Soviet scientist and explorer (1905–1953)

Pyotr Petrovich Shirshov (Пётр Петро́вич Ширшо́в; 17 February 1953) was a Soviet oceanographer, hydrobiologist, polar explorer, statesman, academician (1939), the first minister of Ministry of Maritime Fleet of the USSR and Hero of the Soviet Union (1938).

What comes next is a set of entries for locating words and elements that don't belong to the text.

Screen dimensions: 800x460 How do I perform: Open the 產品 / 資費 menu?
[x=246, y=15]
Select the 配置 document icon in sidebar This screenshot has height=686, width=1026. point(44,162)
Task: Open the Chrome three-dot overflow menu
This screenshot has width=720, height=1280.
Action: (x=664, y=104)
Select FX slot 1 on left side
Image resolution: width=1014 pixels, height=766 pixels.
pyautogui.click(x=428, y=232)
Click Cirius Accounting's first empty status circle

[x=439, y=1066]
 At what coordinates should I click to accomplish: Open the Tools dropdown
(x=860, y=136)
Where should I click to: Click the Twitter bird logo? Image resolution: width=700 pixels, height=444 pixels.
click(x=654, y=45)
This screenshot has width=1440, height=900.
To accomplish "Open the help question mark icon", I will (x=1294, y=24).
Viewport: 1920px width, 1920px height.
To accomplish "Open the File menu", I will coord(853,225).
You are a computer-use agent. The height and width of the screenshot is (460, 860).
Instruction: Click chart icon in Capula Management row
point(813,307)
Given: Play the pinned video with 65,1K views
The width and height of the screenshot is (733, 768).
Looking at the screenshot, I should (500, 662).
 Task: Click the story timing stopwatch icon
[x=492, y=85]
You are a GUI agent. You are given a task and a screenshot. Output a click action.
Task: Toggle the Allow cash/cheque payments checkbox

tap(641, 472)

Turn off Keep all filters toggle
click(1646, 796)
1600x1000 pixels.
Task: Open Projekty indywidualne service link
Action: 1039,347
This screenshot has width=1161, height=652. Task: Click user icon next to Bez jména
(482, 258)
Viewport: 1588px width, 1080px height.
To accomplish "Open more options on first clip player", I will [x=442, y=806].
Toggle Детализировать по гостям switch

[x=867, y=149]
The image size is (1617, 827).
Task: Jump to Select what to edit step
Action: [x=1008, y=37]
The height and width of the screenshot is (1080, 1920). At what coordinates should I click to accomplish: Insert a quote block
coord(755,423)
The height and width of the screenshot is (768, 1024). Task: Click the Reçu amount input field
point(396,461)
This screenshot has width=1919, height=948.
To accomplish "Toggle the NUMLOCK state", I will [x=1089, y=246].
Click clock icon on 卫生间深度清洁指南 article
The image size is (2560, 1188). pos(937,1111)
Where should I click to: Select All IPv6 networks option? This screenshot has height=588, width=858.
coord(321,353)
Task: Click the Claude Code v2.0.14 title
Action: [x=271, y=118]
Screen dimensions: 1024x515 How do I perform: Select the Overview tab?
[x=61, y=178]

Pyotr Shirshov graduated from the Odessa Public Education Institute in 1929. In 1929–1932, he was a researcher at the Botanical Garden of the Soviet Academy of Sciences. In 1932–1936, Pyotr Shirshov was employed as a researcher at the All-Union Arctic Institute. He participated in numerous Arctic expeditions, including the ones on icebreakers Sibiryakov (1932) and Chelyuskin and a drifting ice station North Pole-1 (1937–1938). In 1942–1948, Pyotr Shirshov was People's Commissar of the Maritime Fleet, later minister of Ministry of Maritime Fleet of the USSR. In 1946–1953, he headed the Institute of Oceanology of the Soviet Academy of Sciences, which he had established himself. In 1946–1950, Pyotr Shirshov chaired the Pacific Ocean Science Committee.

Pyotr Shirshov authored numerous works dealing with his research on plankton in polar regions. He is known to have proven the fallacy of the hypothesis that there is no life in high latitudes of the Arctic Ocean. Pyotr Shirshov was awarded three Orders of Lenin, four other orders, and several medals.

==Memoria==
A bay in the Franz Josef Land, an underwater range in the Bering Sea, and Shirshov Institute of Oceanology bear Pyotr Shirshov's name.

Mount Shirshov, in the Tula Mountains, Enderby Land, is also named after Shirshov.